Exercises to complete →
a. In two sentences, what is the gist of the George Mason article?
b. Which college teams does the George Mason article name?
c. Write the next paragraph of the George Mason article, carrying on from its final sentence.

Supplied text →
◇ ◇ ◇ ◇ ◇ ◇ ◇

WASHINGTON D.C. -- The shame is, George Mason could actually win this thing. What thing? The whole thing. George Mason could win the 2006 national championship, and not because of a favorable bracket or a run of luck or hot shooting at the right time. George Mason could win this thing because George Mason is national-championship good. Period.

But George Mason isn't good enough to beat Connecticut. That's the shame of it. Because waiting in the other half of the Washington, D.C., Region is the one team -- the only team -- in this entire 65-team bracket that George Mason cannot beat.

Yes, Lamar Butler, you're going to the Elite Eight. But you'll go no further than that. (Getty Images)  
Yes, Lamar Butler, you're going to the Elite Eight. But you'll go no further than that. (Getty Images)  
George Mason can't beat UConn. Not on Sunday at the Verizon Center for the region title. Not on Halloween in an empty gym. Not tomorrow at the playground. Not ever. Connecticut is too big-fast-strong-deep for George Mason. That's not meant to be a slap in George Mason's face. Connecticut is too big-fast-strong-deep for almost anyone.

It's a damn shame, because if it were in any other region, George Mason would have a fighting chance to get to the Final Four. And if it were in the other half of the bracket, George Mason would have a fighting chance to reach the NCAA championship game. Imagine that. Imagine George Mason, the unranked No. 11 seed from the Colonial Athletic Association, playing for the national title. It boggles the mind.

Wichita State's not bad, but George Mason made the Shockers look bad Friday in the Sweet 16. George Mason led 9-0, and then 24-11, and then 35-17. George Mason won 63-55, and that eight-point margin was about as close as Wichita State ever got.

Wichita State's pretty good. Must be. The Shockers won the Missouri Valley Conference regular-season title by two games, and the MVC is no joke. By now, everyone knows that. And then the Shockers got here, to the Sweet 16, by crushing Seton Hall and then beating second-seeded Tennessee.

But the Patriots did to Wichita State what they did to Michigan State in the first round, and what they did to North Carolina in the final 30 minutes of their second-round game. They made Wichita State look bad.

On defense George Mason took Wichita State out of its game, whatever Wichita State's game is. I've got no idea, because for most of Friday night the Shockers were only doing what George Mason allowed them to do. And that wasn't much. George Mason's quicker backcourt was swiping at the ball on the perimeter, and George Mason's more nimble frontcourt was swiping at the ball under the basket.

The official stat sheet credited George Mason with just four steals in the first half, but it looked much worse than that. Maybe because those steals came in the first few minutes, when George Mason was turning defense into offense for that 9-0 lead. Barely two minutes into the game, Wichita State coach Mark Turgeon had to pull his point guard, Matt Braeuer, for humanitarian reasons.

◇ ◇ ◇ ◇ ◇ ◇ ◇

Supplied entries →
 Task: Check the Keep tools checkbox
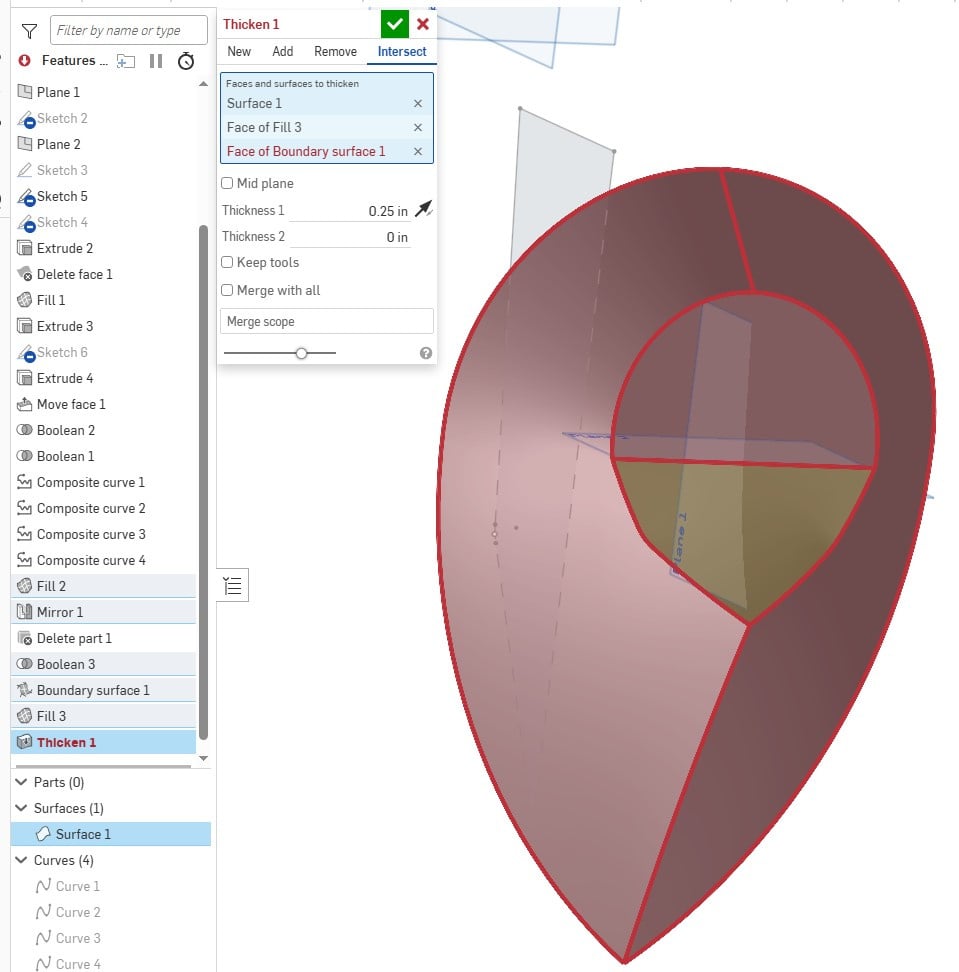[225, 262]
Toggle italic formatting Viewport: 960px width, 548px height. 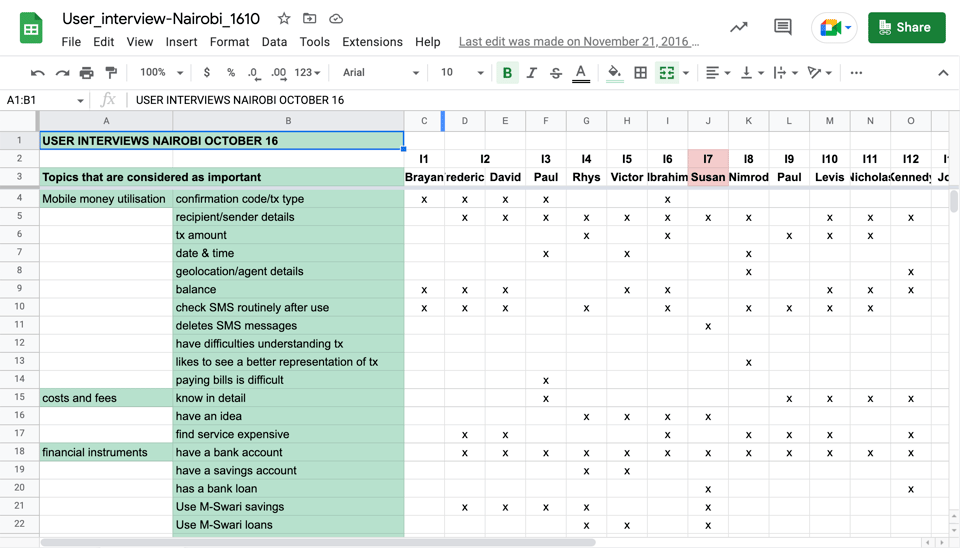pyautogui.click(x=531, y=73)
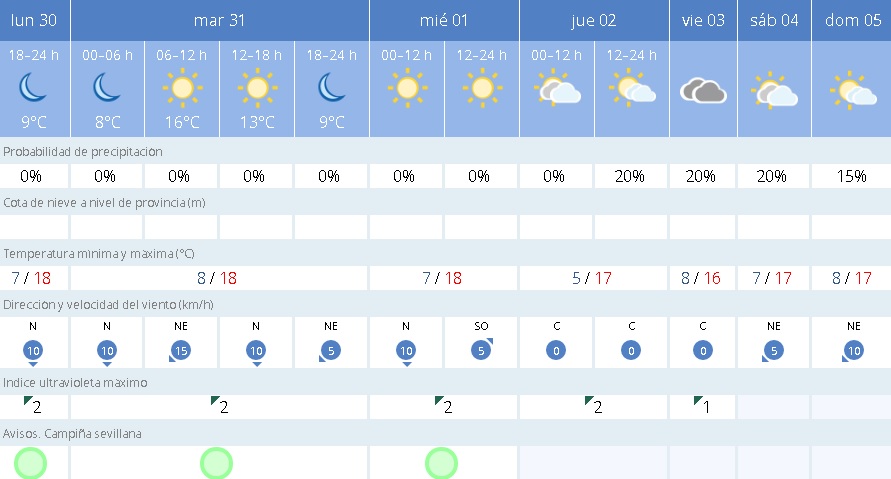Viewport: 891px width, 479px height.
Task: Click the green warning circle under mié 01
Action: tap(442, 464)
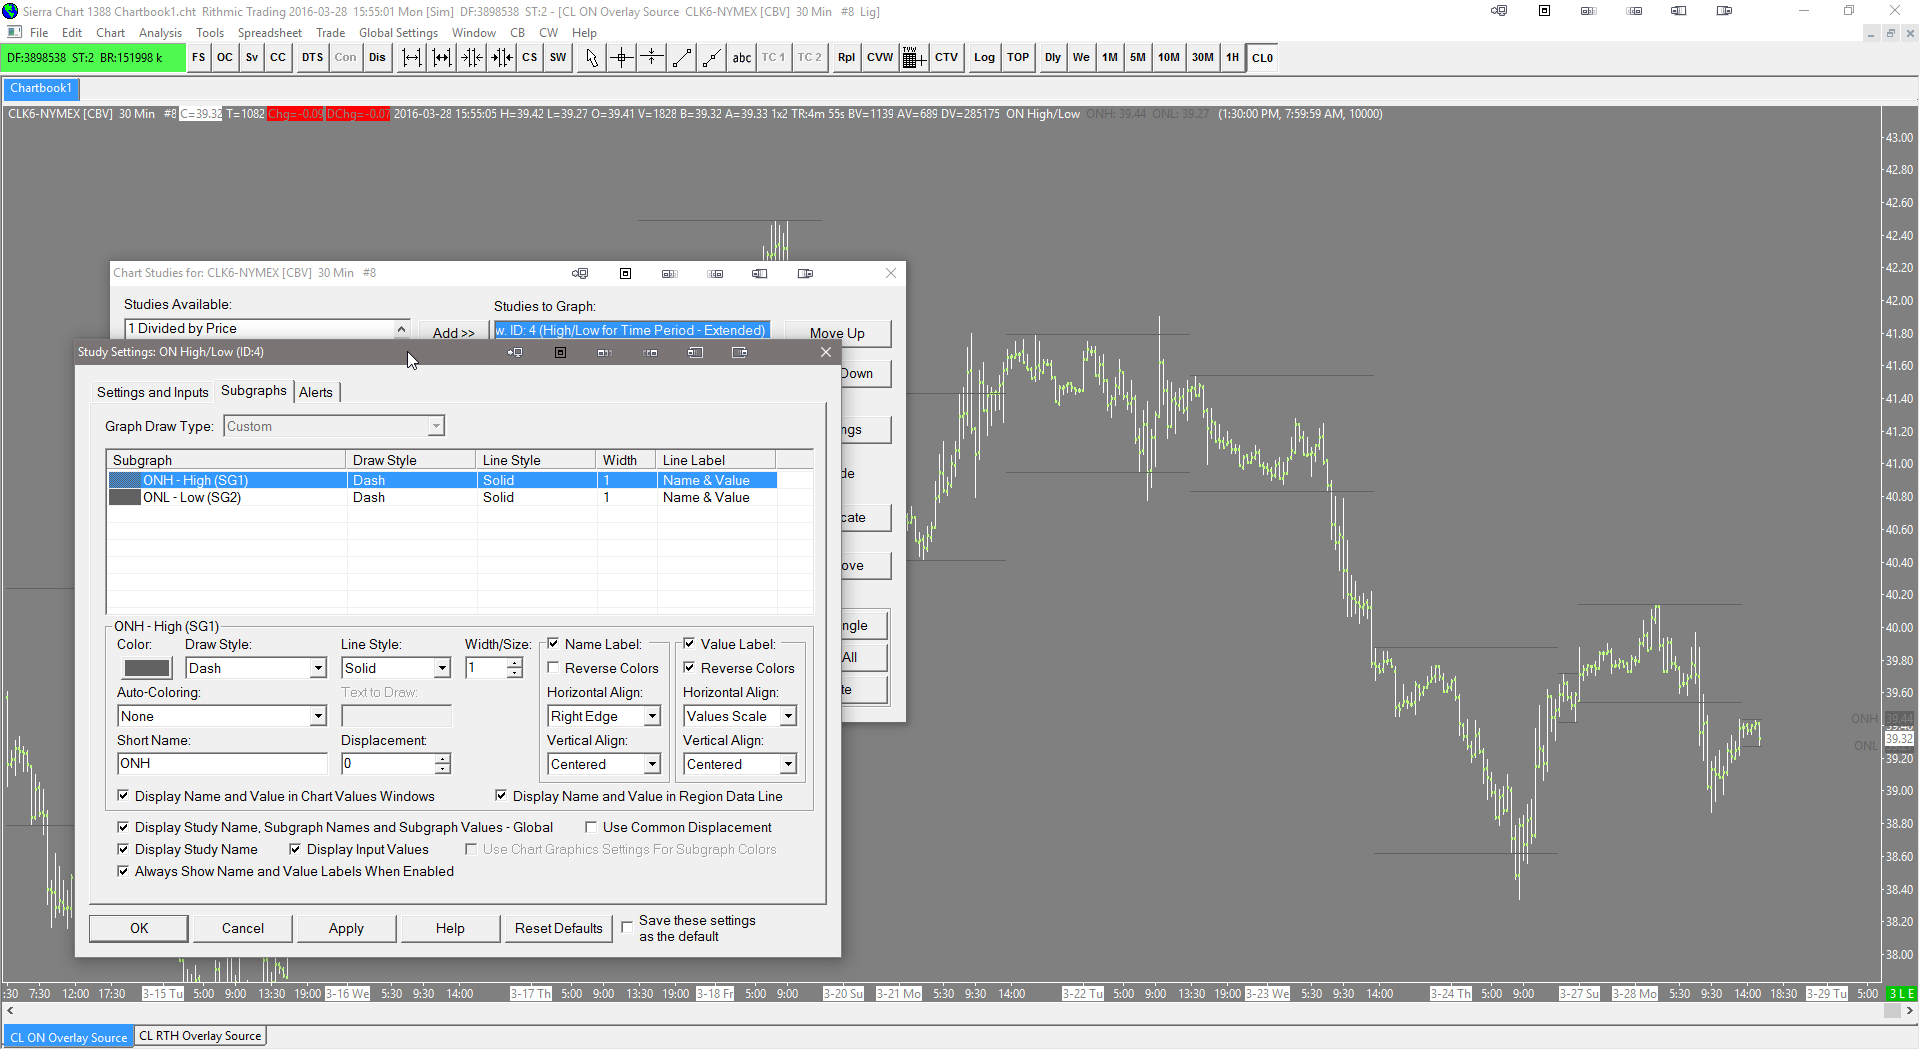Screen dimensions: 1920x1050
Task: Switch chart to 5M timeframe button
Action: tap(1137, 58)
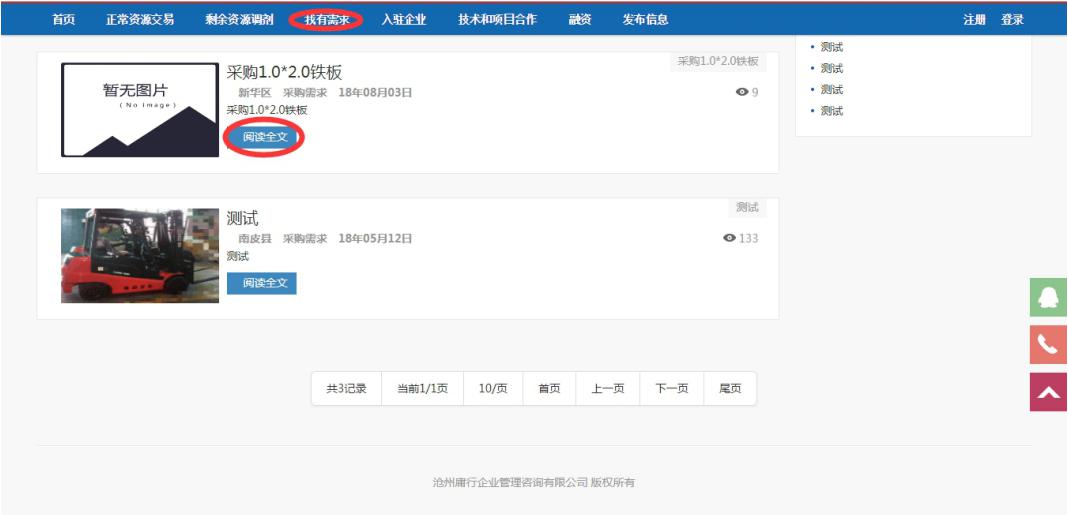Jump to 尾页 in pagination
Image resolution: width=1068 pixels, height=515 pixels.
(730, 388)
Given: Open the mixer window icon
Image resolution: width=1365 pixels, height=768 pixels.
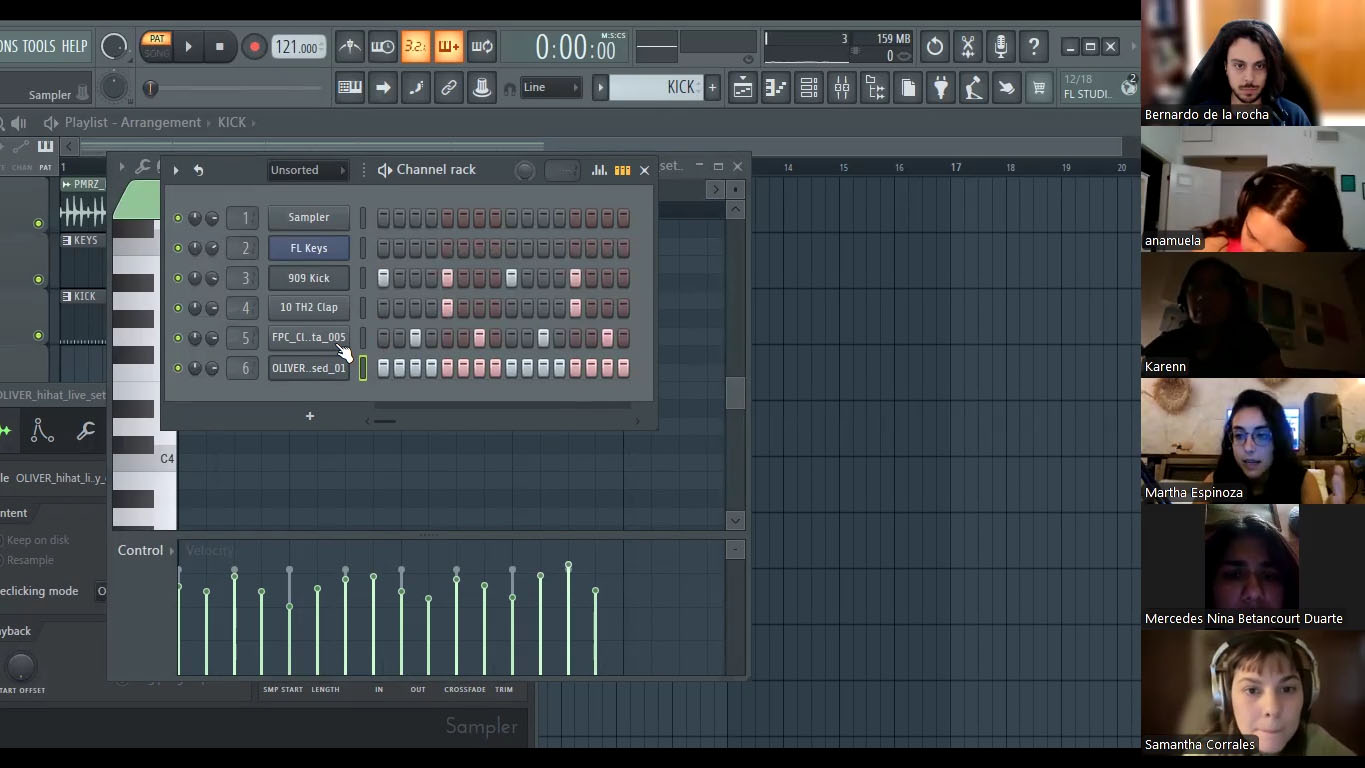Looking at the screenshot, I should click(x=842, y=88).
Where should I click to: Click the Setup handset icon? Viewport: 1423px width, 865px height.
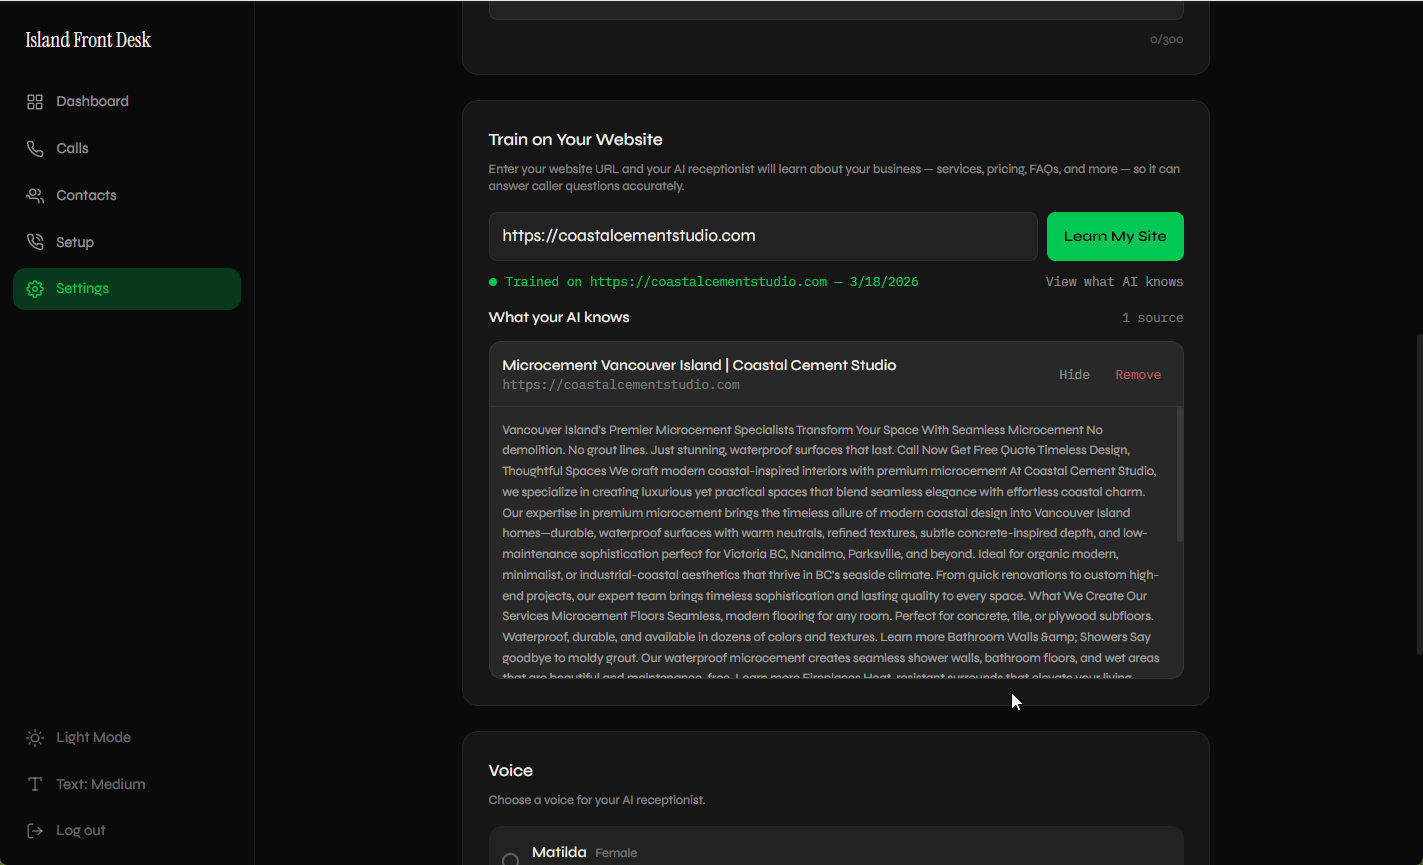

◇ ◇ ◇ ◇ ◇ ◇ ◇

Task-by-task outputs →
a. George Mason is good enough to win the 2006 national championship, but it cannot beat Connecticut, which waits in the other half of its region. In the Sweet 16 it beat Wichita State 63-55, using its defense to make the Shockers look bad, as it had done to Michigan State and North Carolina.

b. George Mason, Connecticut, Wichita State, Seton Hall, Tennessee, Michigan State, North Carolina

c.
Turgeon spent the first half in a state of emotional disrepair, furious and helpless at the offensive meltdown he was watching. After one typical Wichita State possession, where the Shockers scrambled for 30 seconds to keep control of the ball before P.J. Couisnard hoisted a one-on-one jump shot, Turgeon literally groaned -- "awww" -- and then got angry.

"Hey!" he yelled. "Set screens! Come on!"

At the other end, George Mason was getting whatever shot it wanted. Lots of the time, that shot was a 3-pointer. Open, contested, it didn't matter. The Patriots flood the floor with three players, and sometimes four, who can hit the 3. Folarin Campbell, Tony Skinn and Lamar Butler were hitting so many of them early, it didn't matter that the team's two-player frontcourt, Jai Lewis and Will Thomas, was struggling. Lewis and Thomas, the Patriots' No. 1 and No. 3 scorers, finished the first half with combined totals of two points and two turnovers. And still George Mason led 35-19.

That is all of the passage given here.